So, when we talk with a computer, we want the computer to better understand us outside of just the words. Which words did we emphasize to indicate what is most important to us? Do we sound happy or frustrated, time crunched, or have time to spare? Is a child, teenager, adult or senior citizen talking with the computer? Did I speak with the system a moment earlier and did it remember where our conversation left off? Was there a lot of noise in the background and, in this case, should the virtual assistant speak louder for me? This is where audio analytics can help bridge this gap by learning the characteristics of our speech and the environment we are communicating in.
Speech technology has progressed at great speed. For example at IBM, on telephony data, the speech recognition word error rate is quoted 1 to be down to 6.6 percent and is still edging lower. To put this in context, the human word error rate is estimated at around 4 percent. With the goal of providing computers an understanding outside of just the words, our team is pleased to announce the world’s best published results for two technologies: automatic speaker recognition 2, 3 and age estimation 4 from speech. Here we share these exciting results and how they take steps toward our broader goal.
So, what is automatic speaker recognition? It is the capability of automatically recognizing a speaker based on analyzing their voice pattern. It allows a computer to recognize a person who was talking to it earlier so that it may continue the conversation where it left off. Humans do this all the time. One specific task is speaker verification where the system is tasked with answering the question: “Did a particular speaker say the speech in the recording? Yes or No.”

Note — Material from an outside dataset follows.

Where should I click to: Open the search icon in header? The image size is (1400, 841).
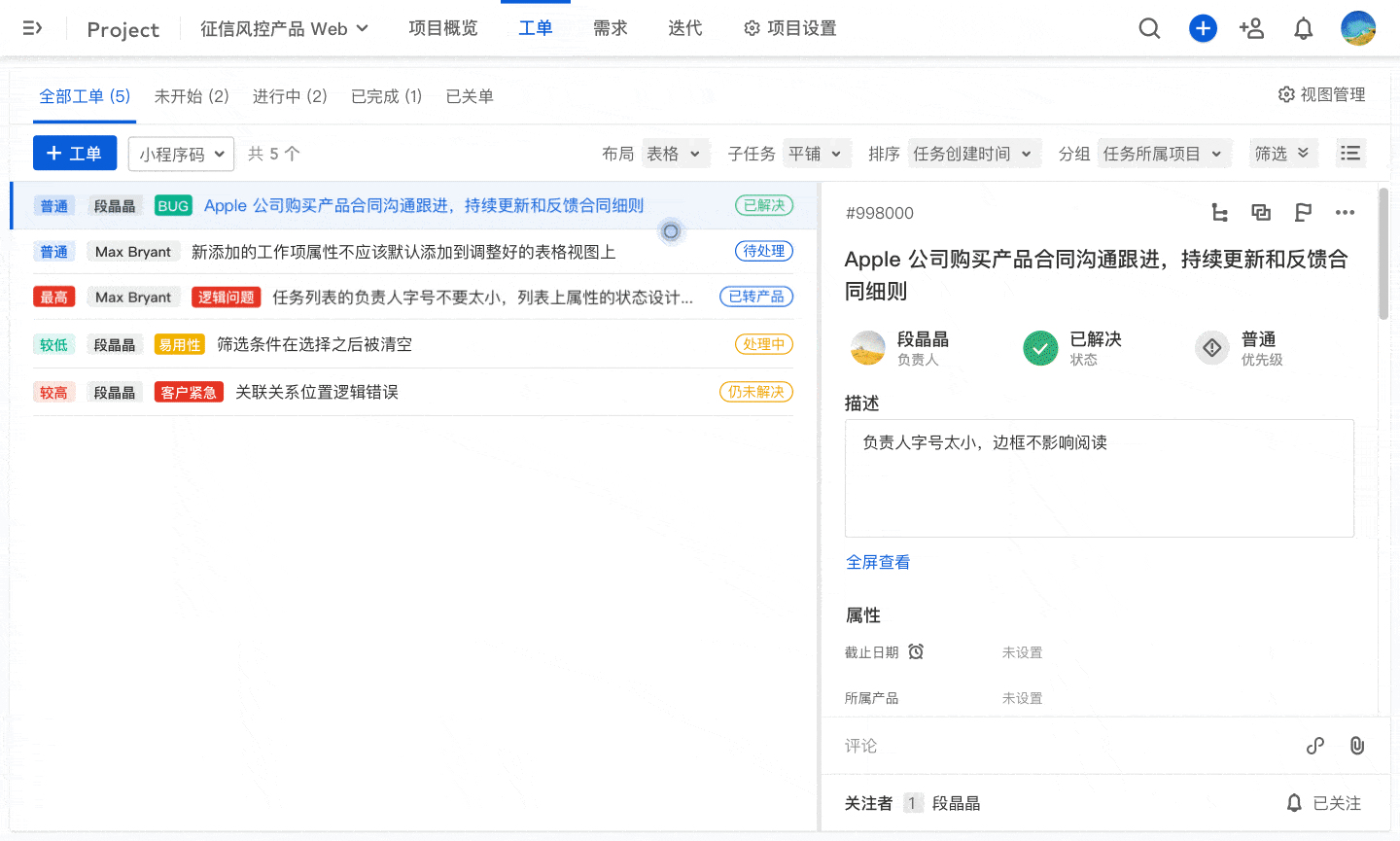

Since 1996, the National Institute of Standards and Technology (NIST) 5 has run public Speaker Recognition Evaluations (SREs) for conversational telephony speech. The good news is that systems since this time have made significant progress. In 2000, the world’s best published speaker verification performance was around the 10 percent Equal Error Rate (EER) mark. Is this a good result? Well, at this operating point given an equal probability of an impostor or target speaker (a statement to keep the scientists happy), it could be said that the system would make a mistake 10 percent of the time. Nowadays, after progress in algorithms and more data, the EER is less than 1 percent. To our knowledge, our team has achieved the best published error rates across the core conditions of the NIST 2010 SRE data (one of the most contested data sets), including 0.59 percent EER for the main telephony speech task 2, 3. This represents exciting times for the technology and there is mounting evidence to suggest that under certain constraints the performance of recent, state-of-the-art systems may have surpassed that of regular human listeners 6,7,8.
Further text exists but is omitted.